MONTREAL — Gold production will continue to fall, despite a brief boost in 2009 and soaring prices, as deposits are exhausted and new discoveries remain elusive, say miners.
In terms of production, “2009 is the outlier as far as the trend,” Omar Jabara, spokesman for US-based Newmont Mining, the second-largest gold producer in the world, told AFP.
Overall, “it’s a fact that gold production from mines has been in decline since 2001 and has gone roughly from 85 million ounces to about 75 million ounces a year,” said Vincent Borg, spokesman for number one producer Barrick Gold.
“It sort of goes down about one million ounces every year and our forecast is that it will continue to decline despite the higher price” for gold nowadays, he said.
Almost everywhere, mineral deposits are being exhausted and new deposits are not being found fast enough to replace them, these experts explain.
South Africa, which was once at the vanguard of world production, saw a 9.3-percent drop in production year-over-year in the second quarter, according to its Chamber of Mines.
Globally, “it’s just that the assets are not there anymore,” Tonya Todd, a spokeswoman for Goldcorp, Canada’s second biggest gold mining firm.
“Just because gold reached a new high today doesn’t mean we can send a message to our 26 mines saying produce as much gold as you can today because they are already,” said Borg.
“It’s not like a water tap you can turn on and it comes right away.”
Barrick and Newmont expect nevertheless to continue increasing production next year by seven percent and five to 10 percent, respectively.
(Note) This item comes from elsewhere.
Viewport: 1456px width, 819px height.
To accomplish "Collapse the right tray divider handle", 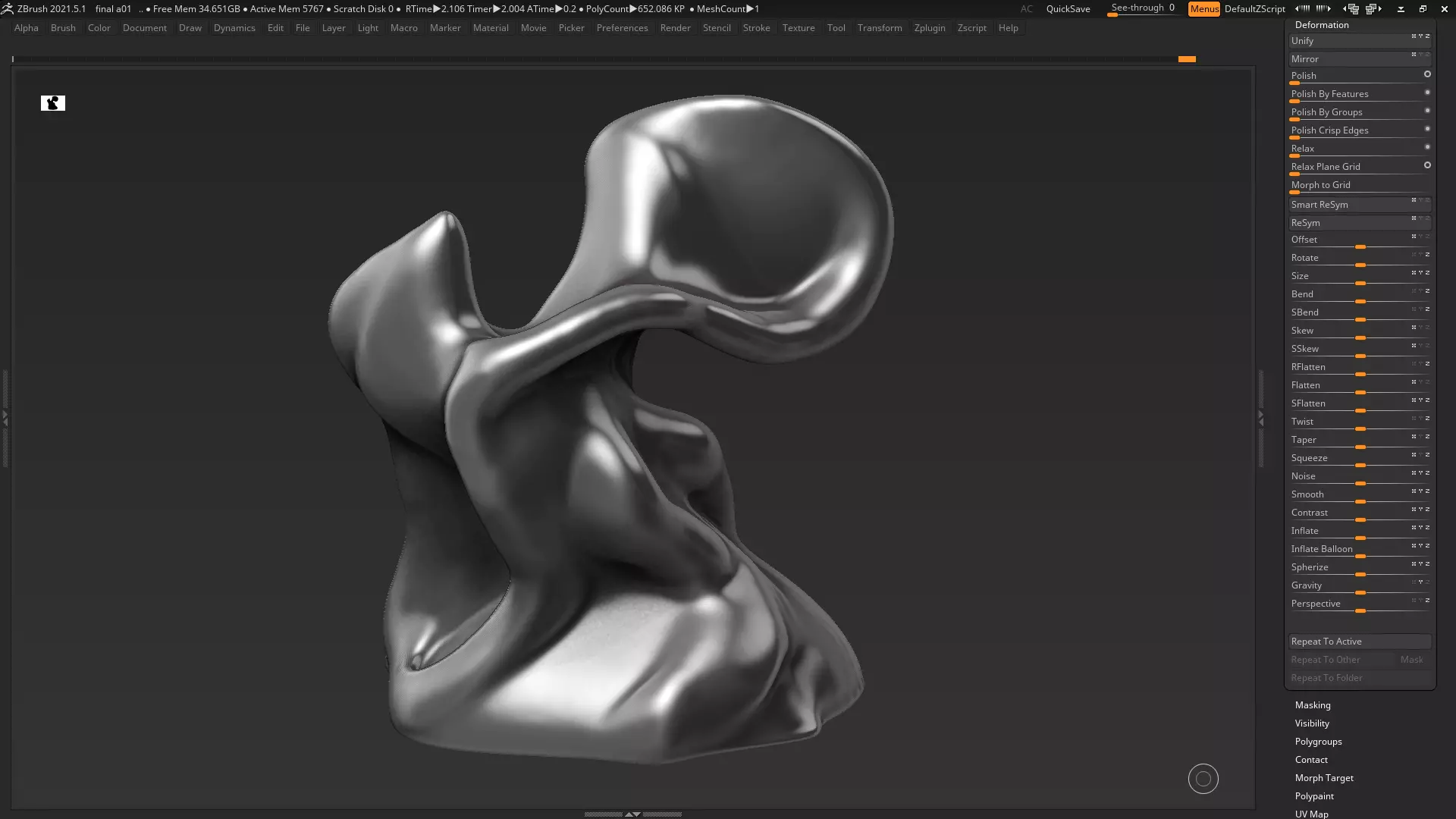I will pos(1261,418).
But long-term, it’s downhill.
Omar Jabara explained that it takes from seven to 10 years to start production of a mine after finding an economically viable gold deposit.
And “no significant new discoveries have been found in recent years, despite the higher gold prices and despite higher exploration budgets,” said Borg.
What is already happening and is likely to continue is that the grade or quality of deposits industry-wide will be “on average lower than deposits discovered in the past,” opined Jabara.
The global gold mine production is forecast to rise by 3.7 percent in 2009 to about 2,500 tonnes, but will satisfy only two-thirds of demand, which soared this year amid the global financial crisis to 3,800 tonnes, according to the World Gold Council.
Historically, gold recycling or the sale of central bank stockpiles made up for supply shortages.
But during the latest financial crisis, banks have been buying up gold in large quantities to protect monetary reserves against weakness in the US dollar.
Since the start of November, for example, India’s central bank has scooped up 200 tonnes of gold from the International Monetary Fund, at market value for about 6.7 billion dollars.
Amid uncertainty in the stock market, small investors and hedge funds are also coveting gold, driving up demand for the precious metal.
With mine production sloping downwards, an increasing supply of gold must come from existing supplies — such as coins, bullion or jewelry — but it will be very limited.
“All the gold ever produced through history amounts to about 165,000 tonnes, which would barely fill two Olympic-size swimming pools,” said Jabara.
Gold prices soared to a record above 1,180 dollars in London on Wednesday hitting 1,180.20 dollars an ounce in trading on the London Bullion Market, after striking a series of historic peaks in recent days and weeks.